While the drivers clashed and jostled for final position, the announcer’s amplified voice, nasal and filled with bored indulgence, hung limply in the oily air. “Stick around after the race, folks,” he intoned. “Watch a famous Hollywood film personality perform the Russian Dynamite Death Chair Act. That’s right, folks, he’ll sit in a chair with six sticks of dynamite and light the fuse. Will the flagman please come out and flag him as he comes down?”

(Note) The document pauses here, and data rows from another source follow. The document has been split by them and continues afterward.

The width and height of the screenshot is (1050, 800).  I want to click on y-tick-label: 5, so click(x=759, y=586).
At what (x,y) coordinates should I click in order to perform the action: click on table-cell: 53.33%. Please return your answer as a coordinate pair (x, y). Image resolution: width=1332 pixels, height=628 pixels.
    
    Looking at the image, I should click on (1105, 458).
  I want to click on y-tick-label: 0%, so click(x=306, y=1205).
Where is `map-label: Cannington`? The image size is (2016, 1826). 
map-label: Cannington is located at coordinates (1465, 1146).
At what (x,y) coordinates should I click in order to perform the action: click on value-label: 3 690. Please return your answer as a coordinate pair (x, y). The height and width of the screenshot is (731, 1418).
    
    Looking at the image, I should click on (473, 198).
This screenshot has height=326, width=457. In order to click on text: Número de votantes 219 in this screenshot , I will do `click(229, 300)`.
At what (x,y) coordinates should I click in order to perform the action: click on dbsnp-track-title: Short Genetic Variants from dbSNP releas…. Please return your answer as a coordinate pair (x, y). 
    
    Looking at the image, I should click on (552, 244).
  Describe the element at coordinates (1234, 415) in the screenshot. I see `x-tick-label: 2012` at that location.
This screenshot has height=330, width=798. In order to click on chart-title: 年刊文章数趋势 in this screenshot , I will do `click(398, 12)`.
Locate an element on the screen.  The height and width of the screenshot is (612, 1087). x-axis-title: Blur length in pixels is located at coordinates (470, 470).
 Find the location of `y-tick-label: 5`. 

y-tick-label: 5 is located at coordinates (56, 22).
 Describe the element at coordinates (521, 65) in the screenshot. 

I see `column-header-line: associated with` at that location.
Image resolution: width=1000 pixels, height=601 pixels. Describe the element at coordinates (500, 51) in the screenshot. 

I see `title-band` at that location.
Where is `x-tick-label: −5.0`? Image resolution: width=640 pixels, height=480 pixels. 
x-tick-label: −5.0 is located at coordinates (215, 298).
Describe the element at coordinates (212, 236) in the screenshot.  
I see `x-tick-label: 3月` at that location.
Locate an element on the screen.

It was April 1983, and Hopper had come to the Media Center to screen his movie Out of the Blue (1980) and deliver a lecture. The film, a classic of nihilism, portrayed the ultimate dysfunctional family. The father, played by Hopper, is an ex-biker turned truck driver who crashes into a school bus, killing all the children aboard, and the mother is a junkie. And there is a subtext of incest. No wonder their daughter, a seminal punker in a huge leather jacket, finds it difficult to cope. The film’s culmination was death in an exploding school bus. It wasn’t a bad film, but it was grim.
Hopper’s “lecture” wasn’t particularly grim, but it certainly was dysfunctional. He was too drunk and stoned to stand in front of us, so he stayed in the projection booth and rambled on for twenty or thirty bizarre minutes. I couldn’t tell you what he talked about; I’m not sure he really talked about anything. The one thing that did register, however, was that he wanted to blow himself up in the parking lot of Rice Stadium.
As it turned out, Houston fire marshals wouldn’t let him set off the explosion, so Hopper had to take us outside the city limits where he would be allowed to detonate in peace.
That’s Dennis Hopper for you—always pushed to the limits.
Someone rented enough school busses to haul the whole crowd and sent us off to the Big H, on Houston’s northside, to watch the explosion. The motif of explosions and school busses remained consistent enough that some of us may even have felt a touch of paranoia as we boarded.
At Big H we waited, and at last Hopper stepped onto the track. He’d been with us all evening, yet it was the first time most of us had seen him.
He seems taller in real life.
Behind him a stunt coordinator and accomplices set up the Russian Dynamite Death Chair. It looked like just a big cardboard box covered with aluminum foil, but six sticks of dynamite make one heck of a whoopee cushion. At last it was ready, and Hopper and his stunt coordinator approached. The coordinator talked to Hopper, gestured to the chair, talked some more, then moved off.
Hopper crouched in the chair. The police pressed the rapt crowd back. Hopper lit a match, and the breezy air went silent with expectation.
The wind blew out the match.
He lit another, and it, too, went out. And another.
It didn’t take much imagination to hear him cursing the damp, brisk air and cruddy matches. He struck the whole pack of them all at once.
That did the trick. The sparked fuse sizzled for a moment then abruptly blossomed into a brilliant flash. We were all slapped by an invisible hand, yelled at thunderously.
Dennis Hopper, at one with the shock wave, spasmed headlong in a halo of fire. For a single, timeless instant he looked like Wile E. Coyote, frazzled and splayed by his own petard.
Then billowing smoke hid the scene.
We all rushed forward, past the police, into the expanding cloud of smoke, excited, apprehensive, and no less expectant than we had been before the blast. Were we looking for Hopper or pieces we could take home as souvenirs?
Later Hopper would say blowing himself up was one of the craziest things he had ever done and that it was weeks before he could hear again. At the moment, though, none of that mattered. He had been through the thunder, the light, and the heat, and he was still in one piece.
And when Dennis Hopper staggered out of that cloud of smoke, his eyes were glazed with the thrill of spinout and victory.